:: Supplied material ::

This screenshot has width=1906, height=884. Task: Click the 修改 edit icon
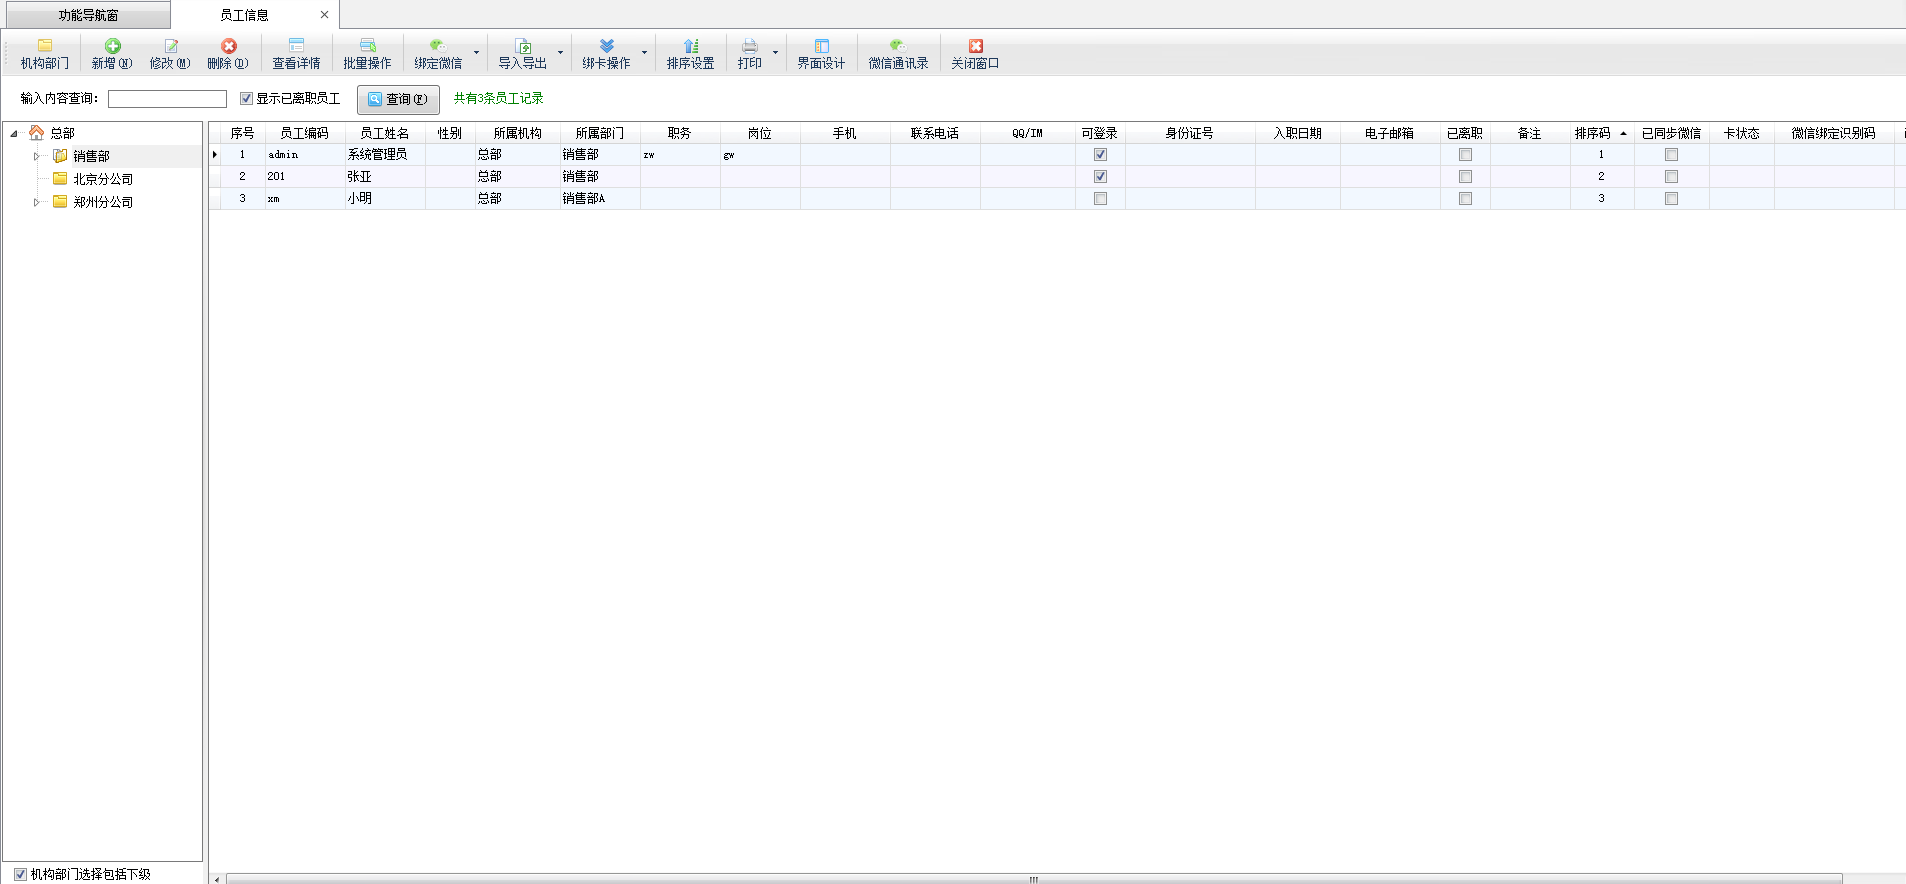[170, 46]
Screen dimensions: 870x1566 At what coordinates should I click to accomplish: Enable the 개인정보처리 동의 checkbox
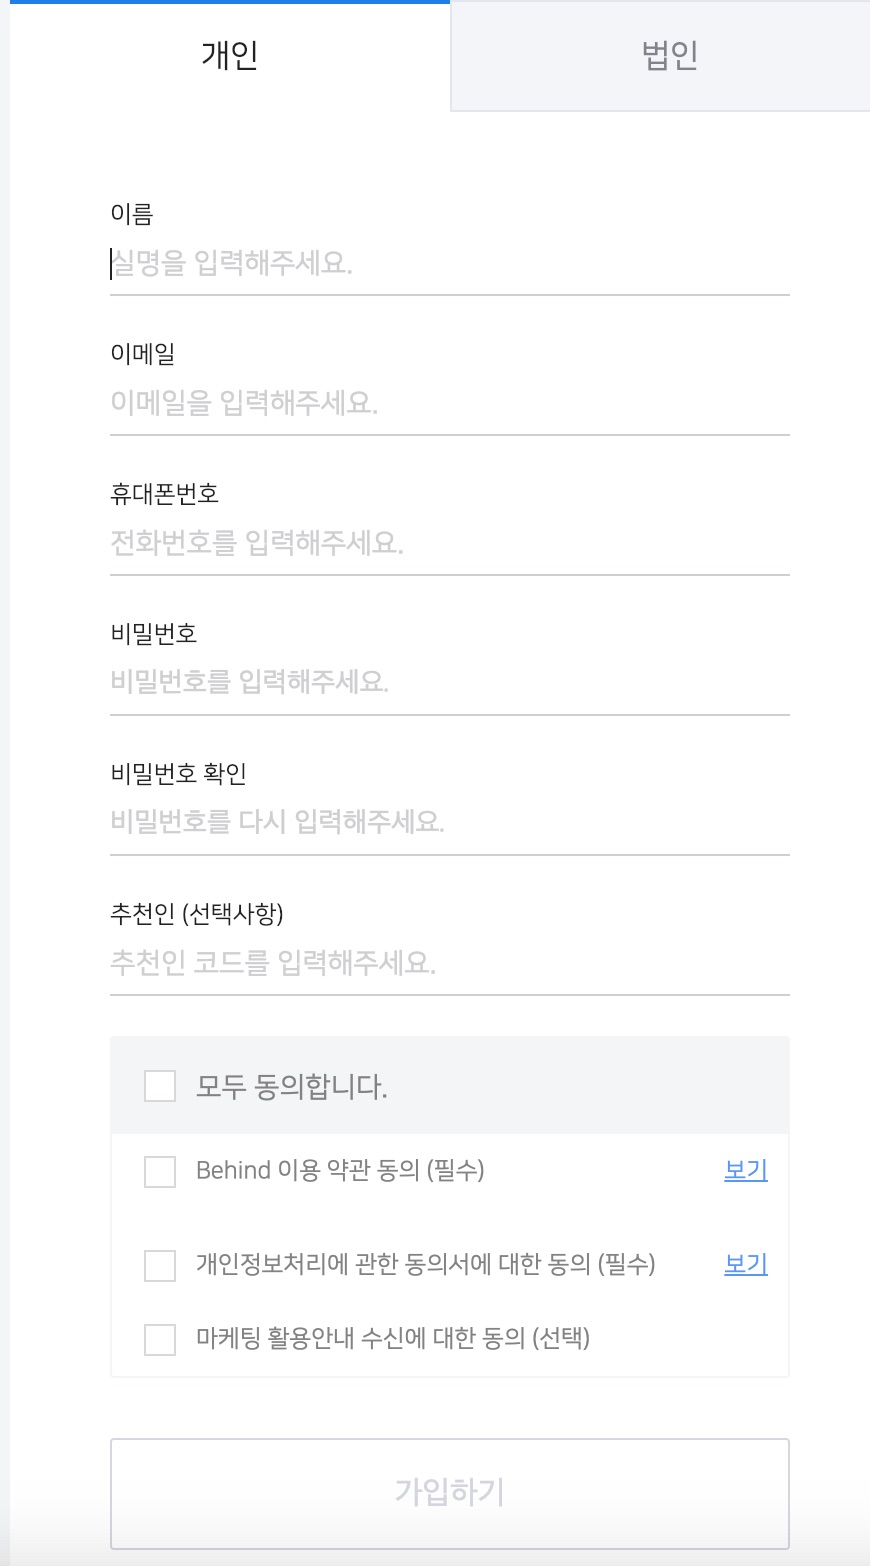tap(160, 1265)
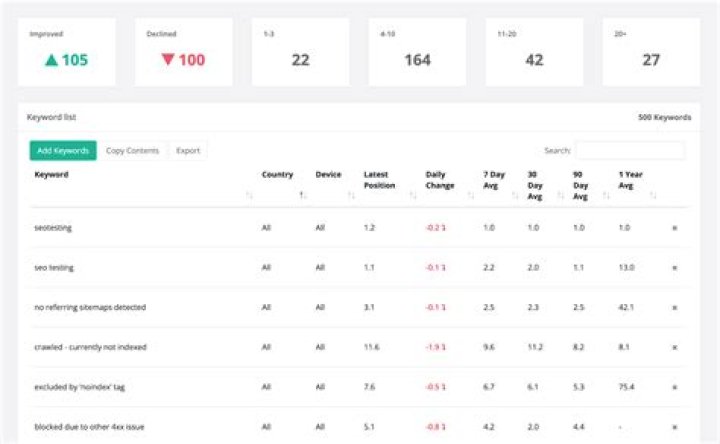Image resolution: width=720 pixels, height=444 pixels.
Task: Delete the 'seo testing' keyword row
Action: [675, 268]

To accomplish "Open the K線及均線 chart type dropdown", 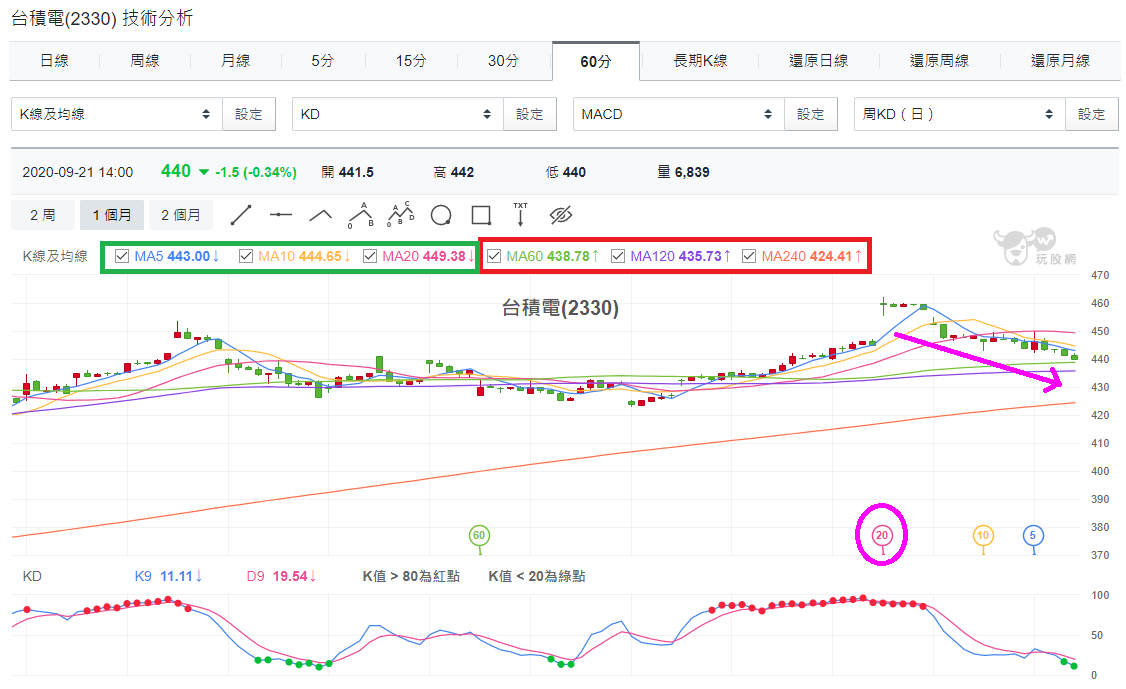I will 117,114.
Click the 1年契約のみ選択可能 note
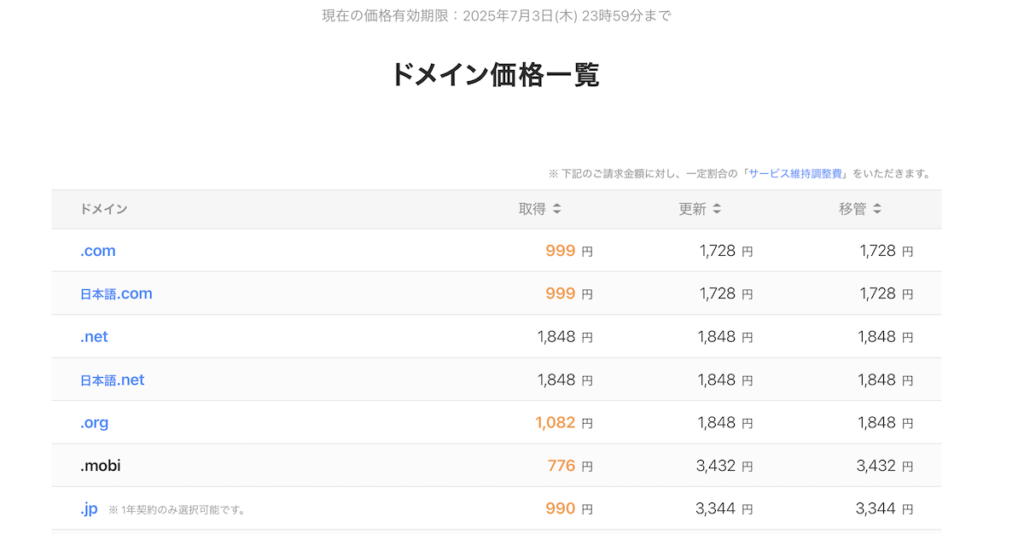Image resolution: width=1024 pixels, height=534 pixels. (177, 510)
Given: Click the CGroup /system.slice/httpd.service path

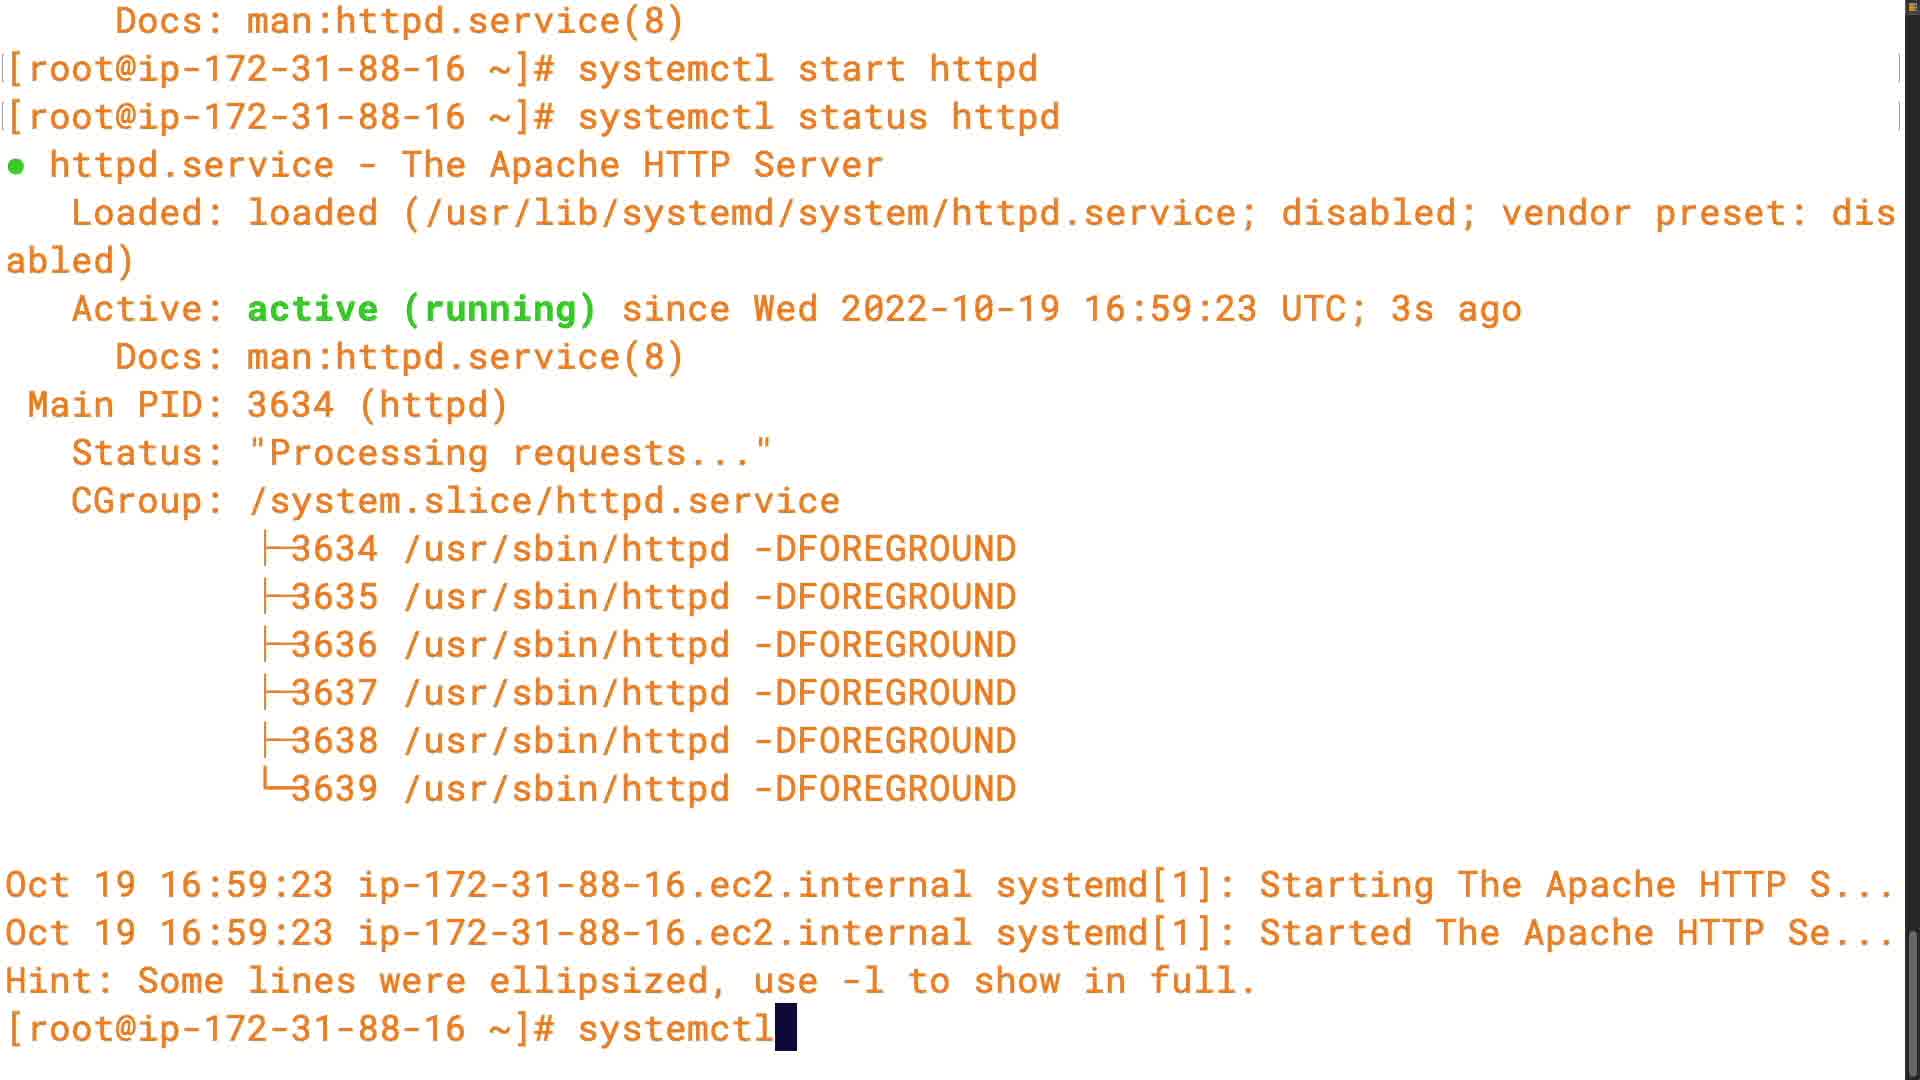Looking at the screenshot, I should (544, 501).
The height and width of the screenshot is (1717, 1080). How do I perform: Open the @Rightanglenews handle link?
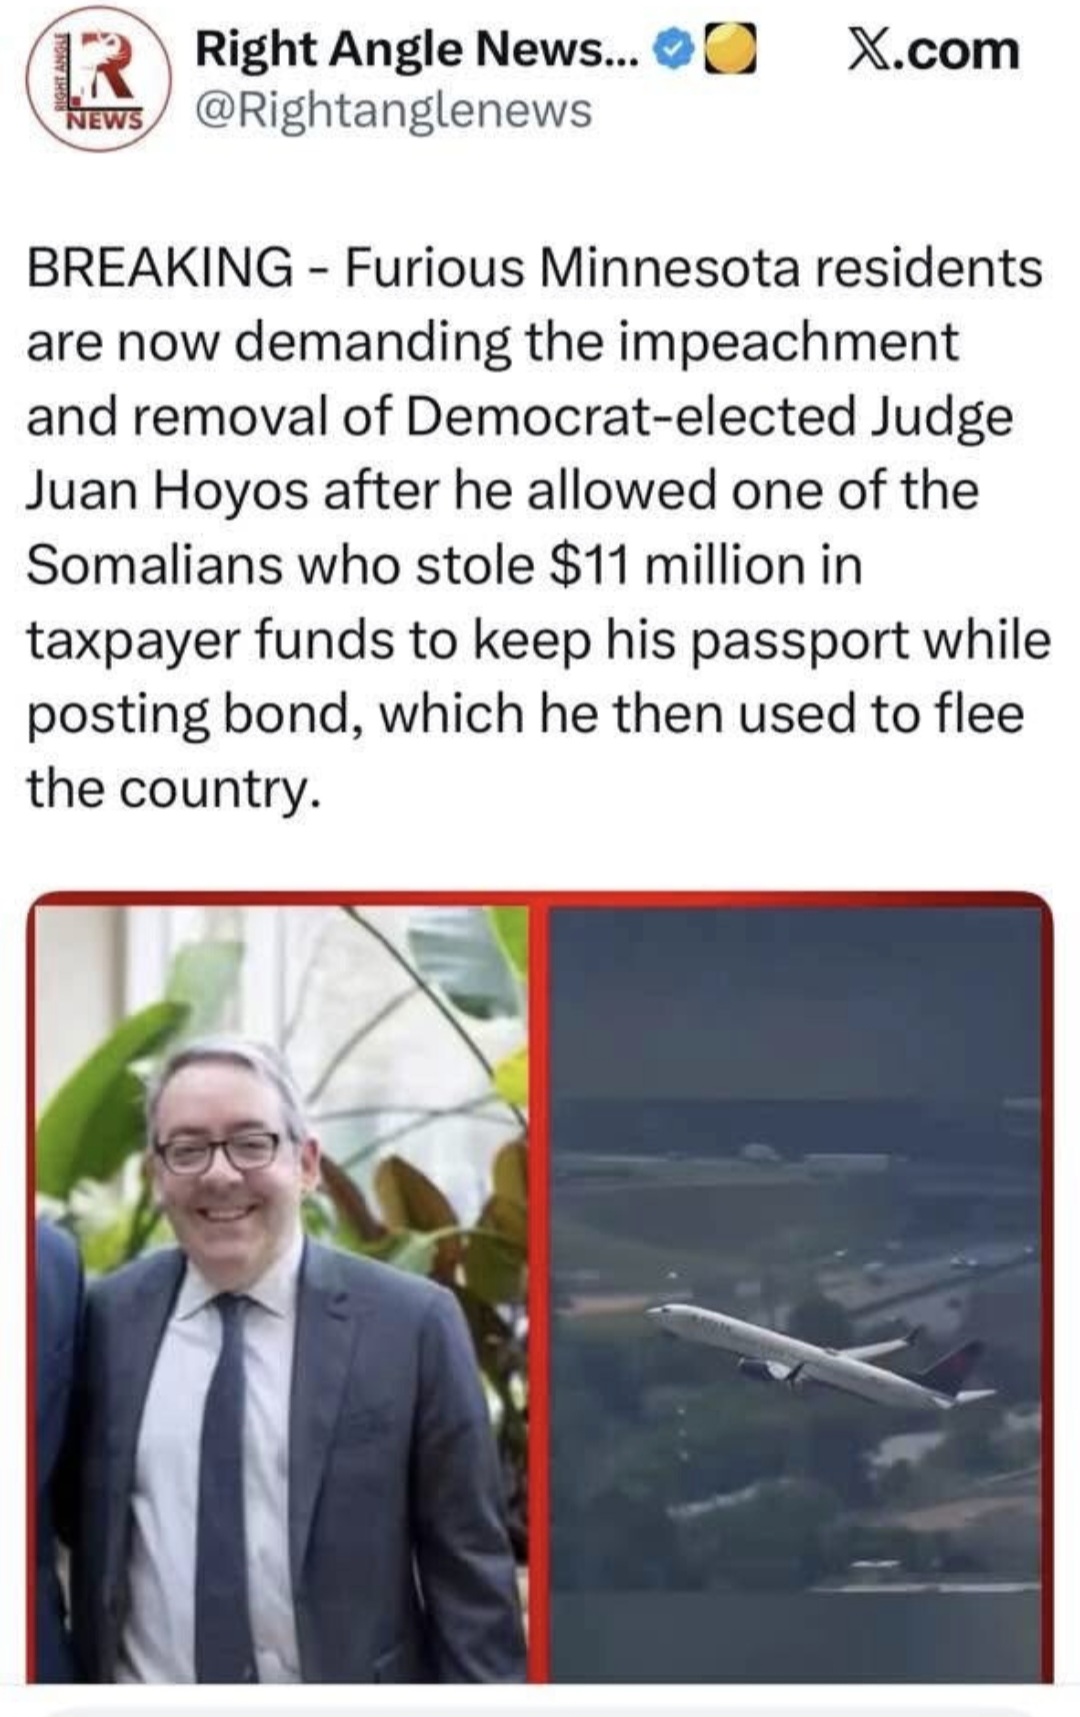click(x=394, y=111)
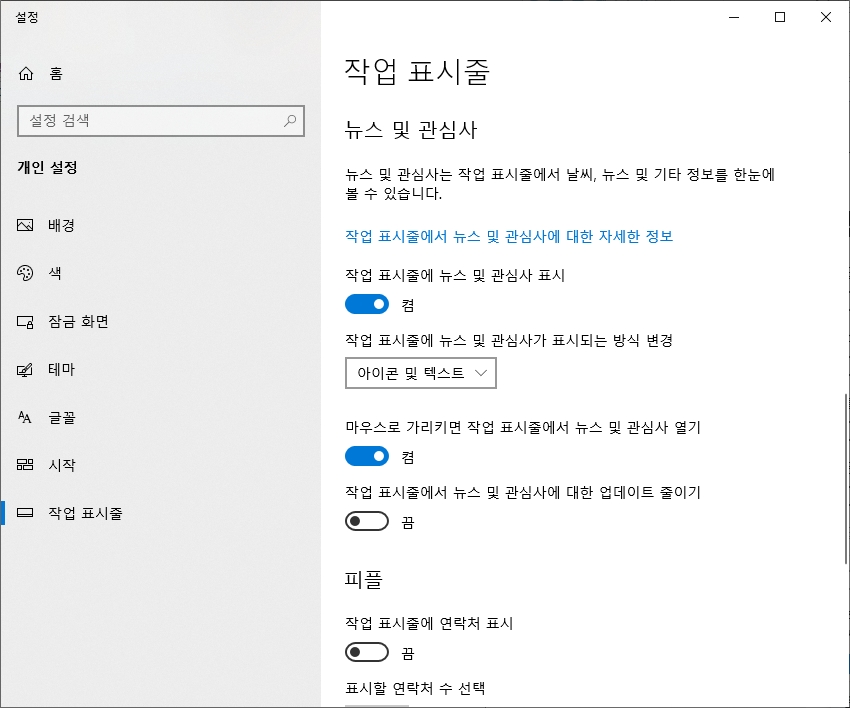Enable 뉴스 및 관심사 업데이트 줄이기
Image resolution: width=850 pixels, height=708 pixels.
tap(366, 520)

:::

# Directions:
Output, exactly and without pictures, the lines above that run from the one containing "Given: Click the" through the last line of the entries, inclusive.

# Result of the task:
Given: Click the CGroup /system.slice/httpd.service path

Looking at the screenshot, I should (544, 501).
The height and width of the screenshot is (1717, 1080). How do I perform: Open the @Rightanglenews handle link?
click(x=394, y=111)
Enable 뉴스 및 관심사 업데이트 줄이기
Image resolution: width=850 pixels, height=708 pixels.
tap(366, 520)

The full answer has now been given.